Question

A shell is fired from a cannon with a speed of $100m{s}^{-1}$ at an angle ${30}^{\circ }$ with the vertical (y-direction). At the highest point of trajectory, the shell explodes into two fragments of masses in the ratio $1:2$. The lighter fragments move vertically upwards with an initial speed of $200m/s$. What is the speed of the heavier fragments at the time of the explosion?

Answer 1

$u_x=u\cos {60}^o=100\cos {60}^o$

or $u_x=50m/s$

At top must point the center of mass will have only horizontal component of velocity.
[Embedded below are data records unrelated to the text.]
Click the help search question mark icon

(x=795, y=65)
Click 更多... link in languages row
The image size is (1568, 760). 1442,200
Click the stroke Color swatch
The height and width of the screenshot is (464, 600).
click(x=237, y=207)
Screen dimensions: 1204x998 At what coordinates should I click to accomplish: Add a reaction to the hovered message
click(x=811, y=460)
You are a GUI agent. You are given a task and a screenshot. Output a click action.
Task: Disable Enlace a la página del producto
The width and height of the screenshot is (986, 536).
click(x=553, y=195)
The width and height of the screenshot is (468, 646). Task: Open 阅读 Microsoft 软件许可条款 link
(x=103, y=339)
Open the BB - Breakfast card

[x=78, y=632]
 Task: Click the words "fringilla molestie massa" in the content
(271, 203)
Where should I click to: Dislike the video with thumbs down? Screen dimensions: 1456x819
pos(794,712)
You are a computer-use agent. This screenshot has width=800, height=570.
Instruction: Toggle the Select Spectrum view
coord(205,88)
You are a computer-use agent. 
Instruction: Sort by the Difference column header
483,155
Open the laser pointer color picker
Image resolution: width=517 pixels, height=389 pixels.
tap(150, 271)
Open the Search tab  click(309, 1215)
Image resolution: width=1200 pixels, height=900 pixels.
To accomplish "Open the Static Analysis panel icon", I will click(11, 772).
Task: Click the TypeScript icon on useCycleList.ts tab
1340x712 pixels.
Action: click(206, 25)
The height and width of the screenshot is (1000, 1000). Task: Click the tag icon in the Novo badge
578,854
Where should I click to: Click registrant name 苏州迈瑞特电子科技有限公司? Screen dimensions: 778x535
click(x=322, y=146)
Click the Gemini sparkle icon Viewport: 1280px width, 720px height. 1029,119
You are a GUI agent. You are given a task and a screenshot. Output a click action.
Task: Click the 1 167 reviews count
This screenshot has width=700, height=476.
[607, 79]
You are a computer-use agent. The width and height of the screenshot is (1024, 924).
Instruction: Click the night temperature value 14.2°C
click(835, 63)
( & this will be $u_x=50m/s$)

If shell was of $3m$

then the fragment $m$ will move upward with $200m/s$

so to make Net velocity of center of mass zero in vertical direction $mx200+2mx{v}_y=0$

or $v_y=-100m/s$ i.e downward.

only the bigger part is possessing the horizontal component of velocity so $\frac{mx0+2m{v}_x}{m+2m}=u_x$

$\Rightarrow V_x=\frac{3}{2}{u}_x=75m/s$

$speed=\sqrt{u_x^2+v_y^2}=\sqrt{{75}^2+(-100{)}^2}=125m/s$